PARKINSON: I think that we’re seeing the future unfold right before our eyes here at Intermountain Healthcare and other forward-thinking healthcare systems in the country. I think breast MRI is here to stay and I think it will not necessarily replace mammography, but it will be an adjunct to mammography and it will become much more common as the price comes down with this abbreviated version.
Could this replace biopsies? Can you see more that you’re going to know that’s just a calcification and not?
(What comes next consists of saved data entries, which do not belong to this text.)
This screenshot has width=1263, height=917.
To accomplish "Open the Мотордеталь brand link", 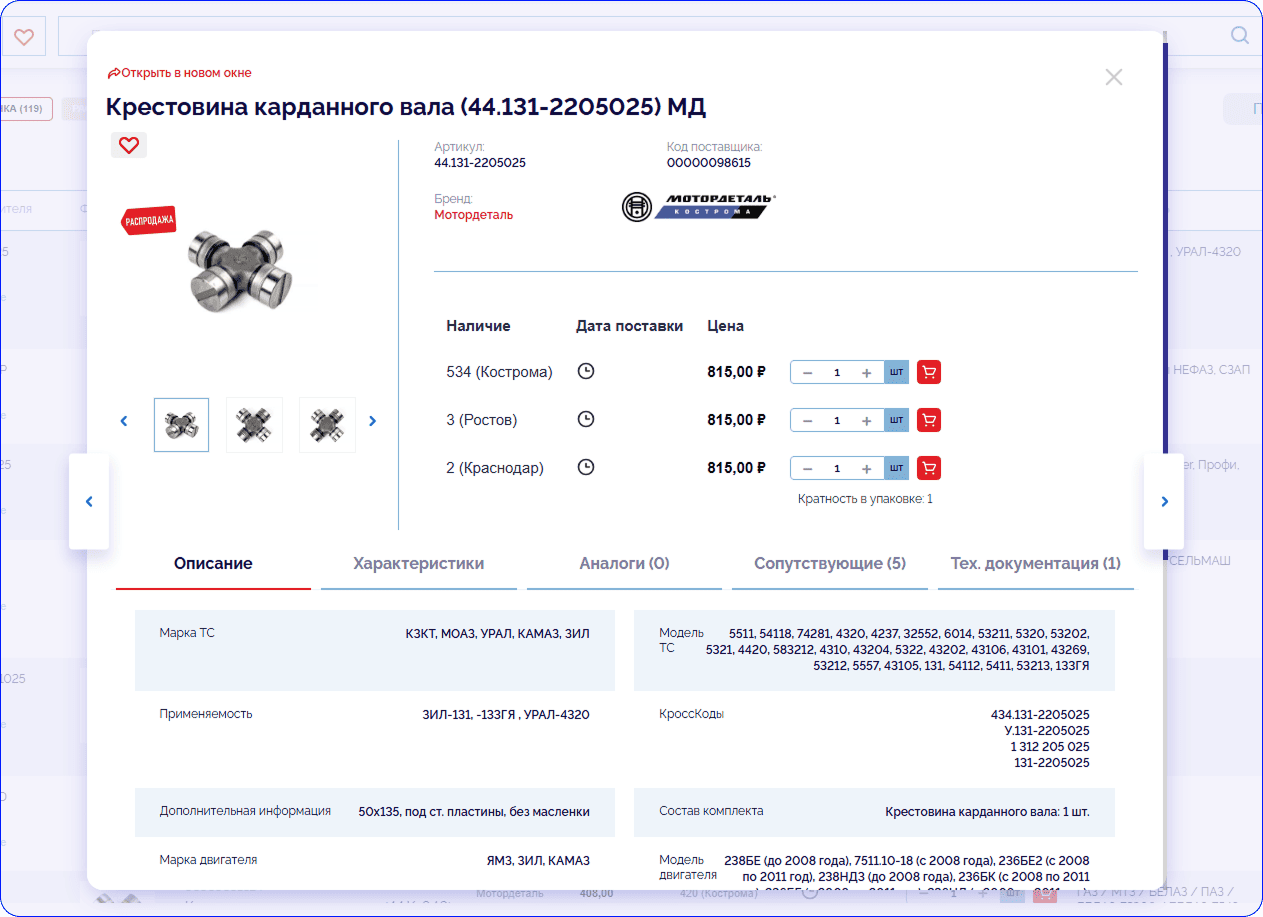I will click(x=473, y=215).
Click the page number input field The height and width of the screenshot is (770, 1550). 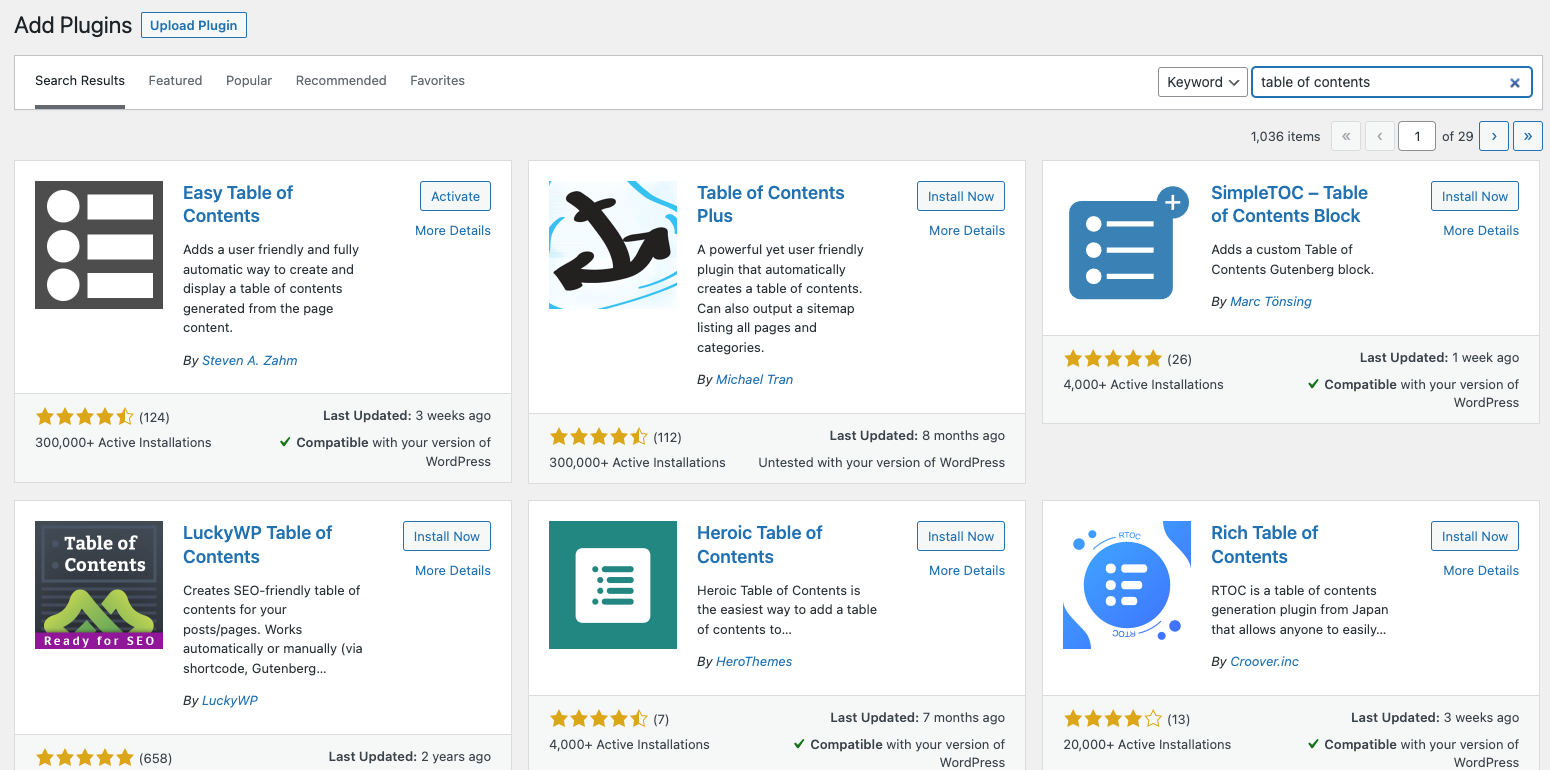(x=1417, y=136)
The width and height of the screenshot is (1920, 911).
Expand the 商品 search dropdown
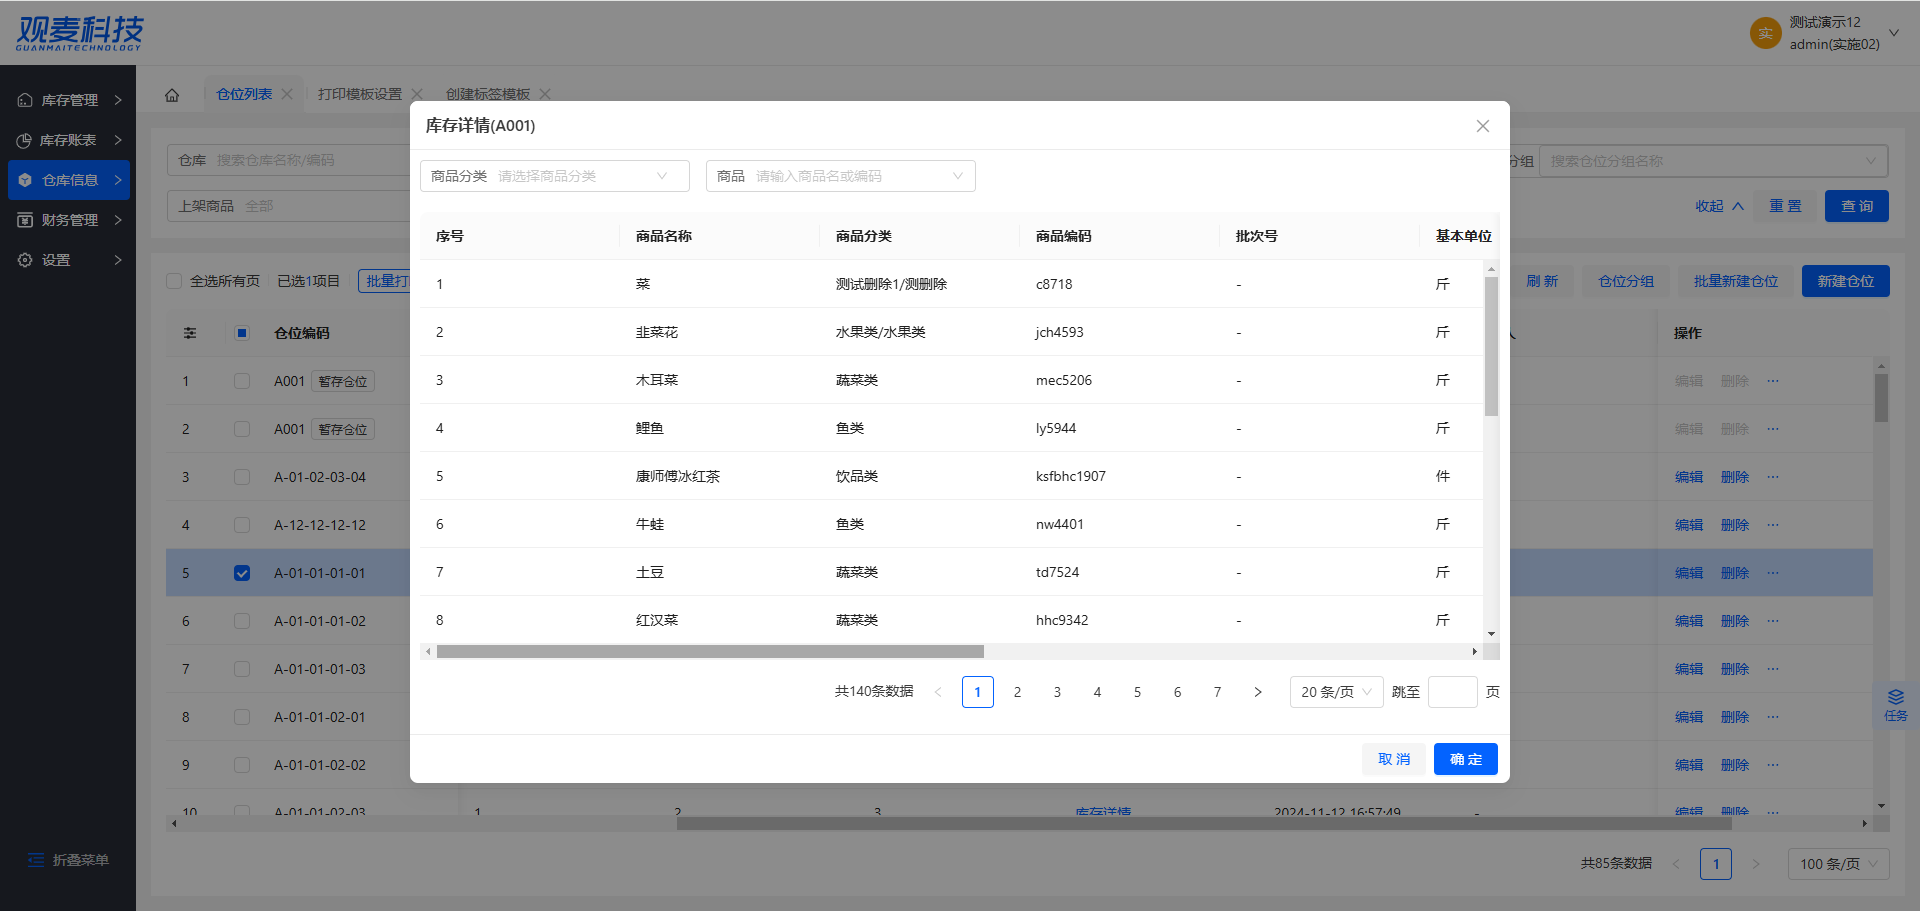(x=840, y=176)
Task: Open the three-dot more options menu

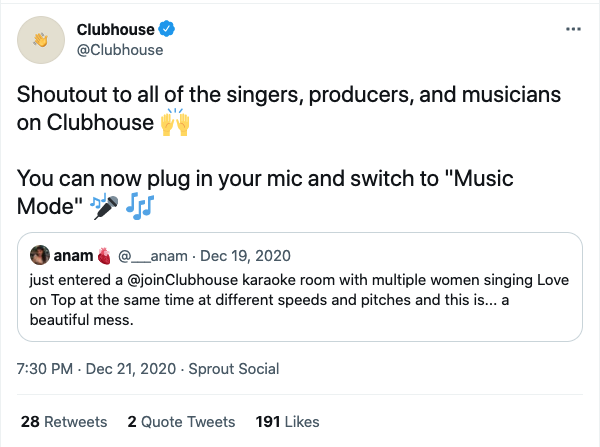Action: (573, 29)
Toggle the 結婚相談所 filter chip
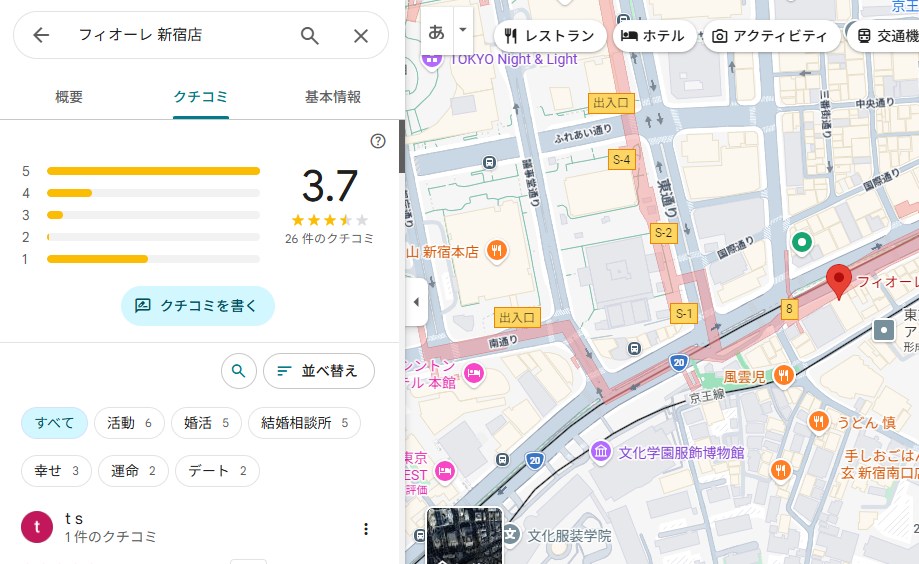Image resolution: width=919 pixels, height=564 pixels. [304, 423]
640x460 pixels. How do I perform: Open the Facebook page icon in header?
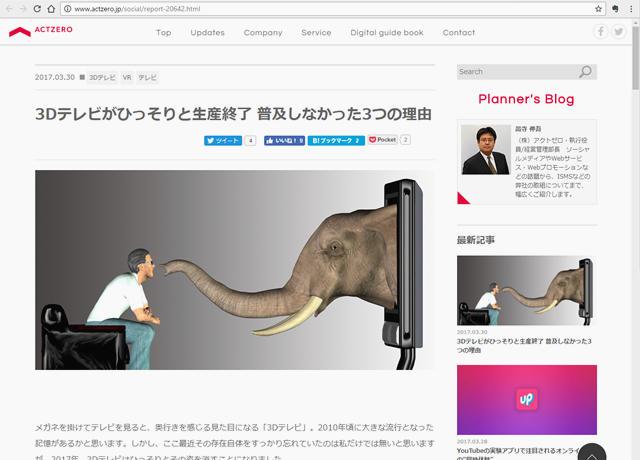tap(601, 32)
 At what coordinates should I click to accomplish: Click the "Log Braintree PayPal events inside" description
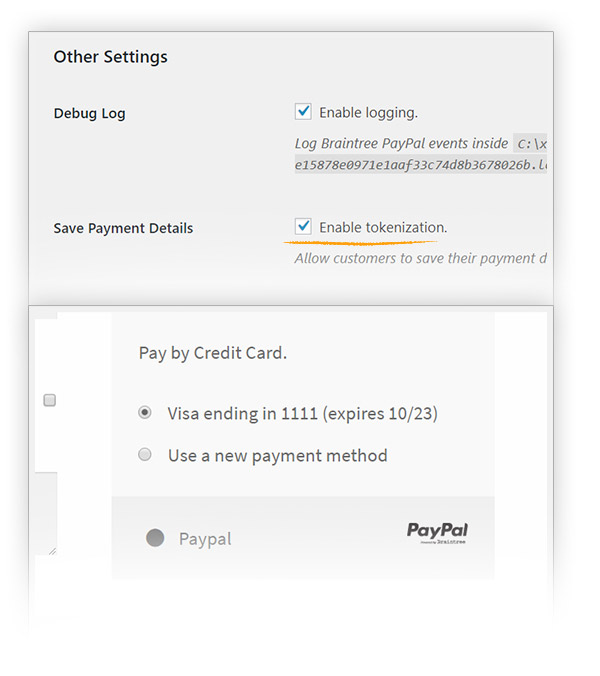(401, 143)
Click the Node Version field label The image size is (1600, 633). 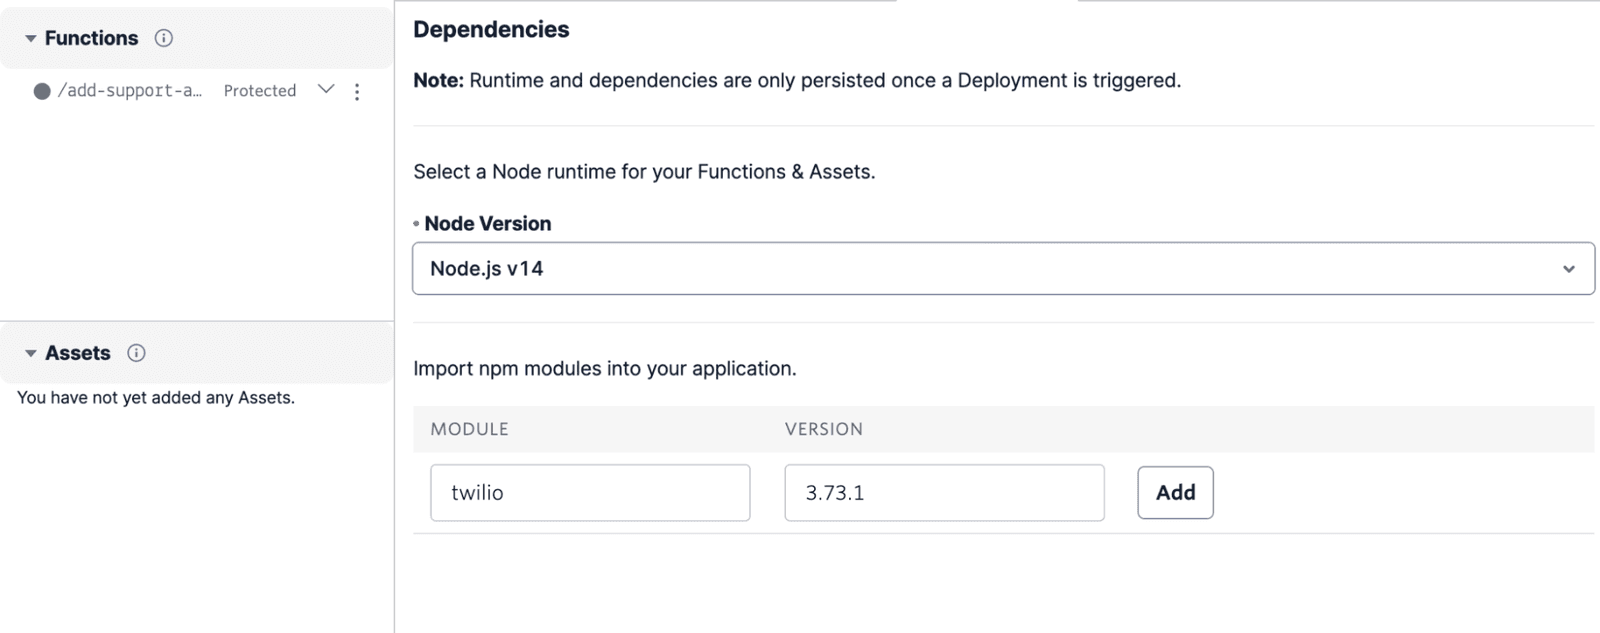point(487,224)
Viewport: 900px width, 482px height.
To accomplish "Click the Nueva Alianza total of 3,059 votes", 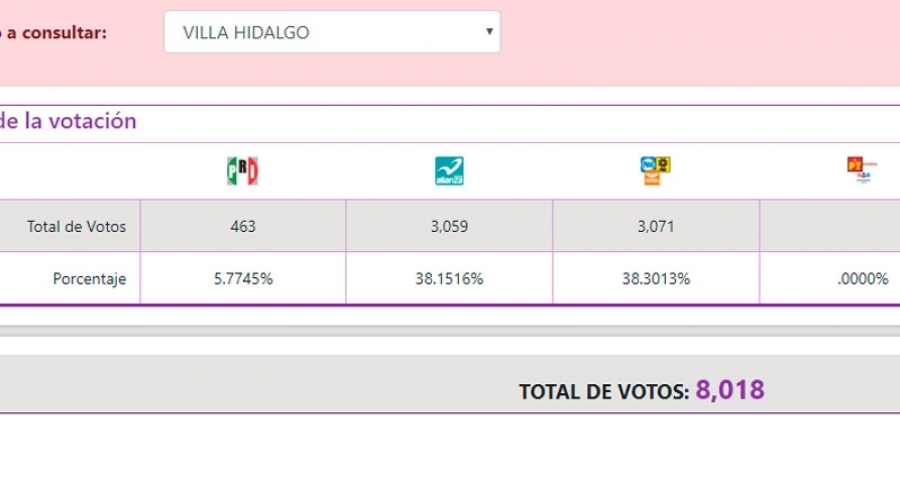I will pyautogui.click(x=449, y=226).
PARKINSON: No, I don’t think it’s going to replace biopsies because as we have discussed before, except they don’t know that you and I had a discussion. I don’t think that MRI is going to decrease the number of biopsies because there is a continuum of what looks benign and what looks malignant. That’s true in mammography, and in ultrasound, and in MRI. We’ll continue to have to biopsy. In a good program, about 20 to 40 percent of the things we biopsy will end up being malignant. If you are not biopsying at least 15 to 20 percent, you are doing great. If 80 percent of the things you biopsy are malignant, you are not sampling enough. If only 10 percent of the things that you biopsy are malignant, you are sampling too many things. We want to be in that sweet spot of 20 to 40 percent. Now, will that change as we develop our program with abbreviated breast MRI? Yes, it might change. In the short term, it may actually increase the number of biopsies, but more importantly, it’s going to increase the number of cancers that we can find. Our goal is to detect cancers when they are small at their earliest most treatable stage. We can do that with a combination of mammography and breast MRI. Another goal is we don’t want women who are screened every year to come with a cancer five months after they’ve been screened. That does happen with mammography. Our hope and what we have seen born out of multiple studies is that number of what we call interval cancers between screens goes way down with breast MRI. Sometimes those are the more aggressive cancers, the cancers that kill people, especially younger women. We don’t want anybody to die from breast cancer. Right now we lose anywhere from 45 to 50 thousand women a year to breast cancer. That is too many. We don’t want to lose any women to breast cancer. We want to be like colon cancer because with the advent of colonoscopy, the death rate from colon cancer has dropped. Ours has dropped with mammography and breast MRI, but until we are screening appropriately and we’re finding the high risk women, we’re still going to have too many women die from breast cancer. That leads me into another question that you’re asking with your eyes.
How do we find out who the high risk women are that should start screening early with either mammography or breast MRI?
PARKINSON: Yes. How do we find out who the high-risk women are that should start screening early with either mammography or breast MRI? Well, the important thing is for women to know their risk. And what is unique to Intermountain, and some other systems do it as well, is that when women come into one of our facilities, they fill out a risk assessment questionnaire. It’s the Tyrer-Cuzick questionnaire which is well regarded across multiple specialties in this country or rather subspecialties in breast cancer in this country. And it asked very specific questions about the woman’s history. When did she have her first period? When did she go through menopause? What about her family history? Does she have a mother, a sister, a grandmother, a cousin? Because all of those things will increase her risk if she answers affirmatively. Moreover, it includes breast density. So if a woman has very dense breast tissue, that will be reflected in her risks. So every woman that comes into our facilities for breast imaging procedure, fills out the Tyrer-Cuzick questionnaire. And before she walks out, she has a risk assessment assigned to her. If that risk assessment is greater than 20%, then she is a candidate for screening breast MRI. And in our system that would be abbreviated breast MRI. And as I said before, that is covered by SelectHealth, our insurance company. And for those women who don’t reach that threshold, but who have dense breast and who are worried, they can actually pay cash and it’s only 375 dollars.